= Golden Triangle (Mississippi) =

Region in east-central Mississippi, United States

The Golden Triangle (GTR) is a region in the east central portion of the U.S. state of Mississippi. The "triangle" is formed by the cities of Columbus, Starkville, and West Point but the region is often more broadly defined to include all of Clay, Lowndes, and Oktibbeha counties and sometimes additional surrounding communities and counties as well. The term was used as a marketing strategy in the 1960s to promote economic development in the region and encourage additional cooperation between local communities in attracting investment, although the term was in use by 1939.

The three counties are home to a population of over 128,000 and 500,000 workers are within 60 miles of the region. The area's economic development potential is anchored by the presence of Mississippi State University, Columbus Air Force Base, and associated spin-off industries in research, high-tech manufacturing, aerospace, transportation, and education. GTR has attracted $5.9 billion in capital investment since 2008.

The area is served by Golden Triangle Regional Airport, which is the third busiest in the state.

==History==
This area has been considered part of Mississippi's Black Belt, also called "Black Prairie", which extends throughout Mississippi and Alabama. Its economy was largely based on cotton production well into the 20th century. Due to planters' reliance on cotton as a commodity crop, and dependence on enslaved African-American workers before the American Civil War, African Americans constituted a majority of the population of these counties in Mississippi and Alabama before the war and after. Many stayed as freedmen to work as sharecroppers and tenant farmers.

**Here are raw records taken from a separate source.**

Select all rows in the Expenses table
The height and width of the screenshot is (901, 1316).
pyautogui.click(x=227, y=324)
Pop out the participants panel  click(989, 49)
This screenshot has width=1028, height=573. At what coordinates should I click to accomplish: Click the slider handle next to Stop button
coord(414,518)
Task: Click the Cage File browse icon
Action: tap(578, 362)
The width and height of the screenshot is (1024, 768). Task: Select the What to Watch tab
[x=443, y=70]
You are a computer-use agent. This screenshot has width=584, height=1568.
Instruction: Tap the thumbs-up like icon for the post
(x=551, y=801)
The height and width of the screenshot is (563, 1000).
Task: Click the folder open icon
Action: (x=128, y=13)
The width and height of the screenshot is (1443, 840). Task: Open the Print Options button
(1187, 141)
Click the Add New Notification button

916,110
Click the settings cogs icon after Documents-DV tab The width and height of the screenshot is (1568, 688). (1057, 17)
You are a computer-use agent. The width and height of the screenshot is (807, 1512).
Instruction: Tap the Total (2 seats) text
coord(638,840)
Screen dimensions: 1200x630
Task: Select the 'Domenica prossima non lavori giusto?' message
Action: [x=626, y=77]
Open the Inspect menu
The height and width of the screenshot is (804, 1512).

Historically, Columbus was the largest city in the region and considered the anchor of the Golden Triangle. Columbus was able to succeed due to its historical importance as a port on the Tombigbee River that made the city attractive to industry. The presence of Columbus Air Force Base and the Mississippi University for Women also added to amenities in the city. However, industrial decline in many of the city's industries began to take hold during the 1990s. Meanwhile, rapid growth at Mississippi State University, the state's largest research university, has added to Starkville's stability and appeal. In 2012, Starkville surpassed Columbus in population to become the largest city in the region.

The third city, West Point, Mississippi, has always been the smallest and more vulnerable economically. It suffered the closing of a Sara Lee meat-processing plant in 2007 that cost 1000 jobs, equivalent to "a tenth of the town's population."

The local jurisdictions and counties have joined together in 2012 to support an economic development authority to recruit industry to the area. It was first called Golden Triangle Development LINK; in 2014 it became known as Golden Triangle Development Authority (GTDA). The consortium was based on an "annual operating budget of $2.5 million, 70 percent of which will come from public entities in the three counties that make up the Golden Triangle. The organization hopes to privately fund the remaining 30 percent via five-year agreements with area businesses."

Such recruiting has been successful. Since the early 21st century, several manufacturing companies have located at the Golden Triangle Industrial Park in Lowndes County, leading to a resurgence in the Columbus area. The Triangle is home to an advanced-tech steel mill developed by the Russian Severstal company, a drone plant, and a helicopter factory (Eurocopter, now known as Airbus Helicopters). Area residents say the latter helps them establish the region as one that can support highly skilled, high-tech jobs. In addition, Yokohama Tires of Japan opened a manufacturing plant in the area in 2015.

From 2004–2014, the Golden Triangle region "brought in some $6 billion in capital investment ..., creating some 6,000 new jobs, in a concentrated, poor region where this influx has made an enormous difference."